The Ceylon Petroleum Corporation (CPC) owes Rs 18.5 billion, in oil hedging dues, to the Standard Chartered Bank of Sri Lanka (SCBSL) this June, boosting the bank’s financial health, said a rating report from Fitch Ratings Lanka.
In the financial year 2008, SCBSL, the Sri Lankan branch of the Standard Chartered Bank PLC (SCB), had entered into oil derivative contracts with the state owned CPC. All the contracts were hedged with back-to-back contracts with the SCB head office. However, in December 2008, CPC suspended payments on these contracts, pending an inquiry by the Monetary Board of Sri Lanka.
As a result, SCBSL had to classify these dues, amounting to Rs 18.5 billion, as non-performing, in keeping with regulatory requirements.
The bank also made a 50% provision, amounting to Rs 9.2 billion for these dues in December 2009. Consequently, the bank incurred an Rs 6.4 billion post tax loss in the financial year 2009 and its capital adequacy weakened to 6.4% in the financial year 2009, which is below the regulatory minimum of 11% for banks engaging in derivative transactions.
“However, all CPC dues were transferred to SCB, London, in June 2010 and provisions already made on the dues reversed during the period,” said the Fitch report.
Consequently, the bank's NPL ratio normalised to 2.6% by the end of the first half of 2010, from 32% in the financial year 2009, said the rating agency.

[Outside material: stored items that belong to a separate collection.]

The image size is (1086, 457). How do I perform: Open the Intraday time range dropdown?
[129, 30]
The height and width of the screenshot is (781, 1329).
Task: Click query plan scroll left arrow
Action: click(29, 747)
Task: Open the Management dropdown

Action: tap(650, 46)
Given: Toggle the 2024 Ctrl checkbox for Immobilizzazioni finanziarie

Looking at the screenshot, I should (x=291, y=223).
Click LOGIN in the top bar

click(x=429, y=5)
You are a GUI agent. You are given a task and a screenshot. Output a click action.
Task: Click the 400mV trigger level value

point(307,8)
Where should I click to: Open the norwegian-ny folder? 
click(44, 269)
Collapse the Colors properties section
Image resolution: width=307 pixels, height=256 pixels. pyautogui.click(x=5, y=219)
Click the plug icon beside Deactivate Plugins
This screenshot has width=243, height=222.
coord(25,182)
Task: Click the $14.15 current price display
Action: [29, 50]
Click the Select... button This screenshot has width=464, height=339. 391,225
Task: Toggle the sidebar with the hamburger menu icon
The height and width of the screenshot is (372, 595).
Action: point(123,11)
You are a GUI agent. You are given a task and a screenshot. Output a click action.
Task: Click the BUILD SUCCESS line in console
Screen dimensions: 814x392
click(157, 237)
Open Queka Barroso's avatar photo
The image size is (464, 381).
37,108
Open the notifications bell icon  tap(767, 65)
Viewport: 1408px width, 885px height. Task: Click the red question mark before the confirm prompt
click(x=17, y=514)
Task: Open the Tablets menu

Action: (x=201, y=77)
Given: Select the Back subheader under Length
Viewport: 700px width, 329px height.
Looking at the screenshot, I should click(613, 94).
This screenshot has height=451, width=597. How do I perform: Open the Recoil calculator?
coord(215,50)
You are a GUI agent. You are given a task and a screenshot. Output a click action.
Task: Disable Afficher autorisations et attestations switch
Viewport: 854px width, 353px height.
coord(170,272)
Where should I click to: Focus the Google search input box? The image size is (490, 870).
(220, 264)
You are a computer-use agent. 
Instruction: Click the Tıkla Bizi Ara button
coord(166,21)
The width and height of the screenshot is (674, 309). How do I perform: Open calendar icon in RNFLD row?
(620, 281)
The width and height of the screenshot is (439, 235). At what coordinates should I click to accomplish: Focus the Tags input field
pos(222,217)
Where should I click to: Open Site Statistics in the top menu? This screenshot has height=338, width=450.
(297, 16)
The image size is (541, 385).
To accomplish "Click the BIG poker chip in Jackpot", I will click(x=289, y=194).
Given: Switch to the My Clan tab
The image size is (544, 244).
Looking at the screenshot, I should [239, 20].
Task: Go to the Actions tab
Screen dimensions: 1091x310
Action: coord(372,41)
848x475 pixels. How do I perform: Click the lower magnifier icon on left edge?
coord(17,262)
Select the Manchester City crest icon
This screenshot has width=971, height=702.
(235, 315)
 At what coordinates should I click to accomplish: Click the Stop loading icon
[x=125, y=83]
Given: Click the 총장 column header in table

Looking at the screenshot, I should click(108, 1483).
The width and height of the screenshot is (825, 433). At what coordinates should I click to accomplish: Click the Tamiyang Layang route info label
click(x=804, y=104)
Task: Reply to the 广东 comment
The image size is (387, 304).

Losses incurred in the financial year 2009 were also reversed in the first half of 2010. With the provision write-back, SCBSL's capital adequacy position improved to 11.6% by the end of the first half of 2010.
Following these improvements, Fitch Ratings has affirmed SCBSL’s national long-term rating at 'AAA(lka)' with a stable outlook. SCBSL started operations as a licensed commercial bank in 1892. It is the second-largest foreign bank in the country with an asset base of Rs 83,756 million as at the financial year end 2009.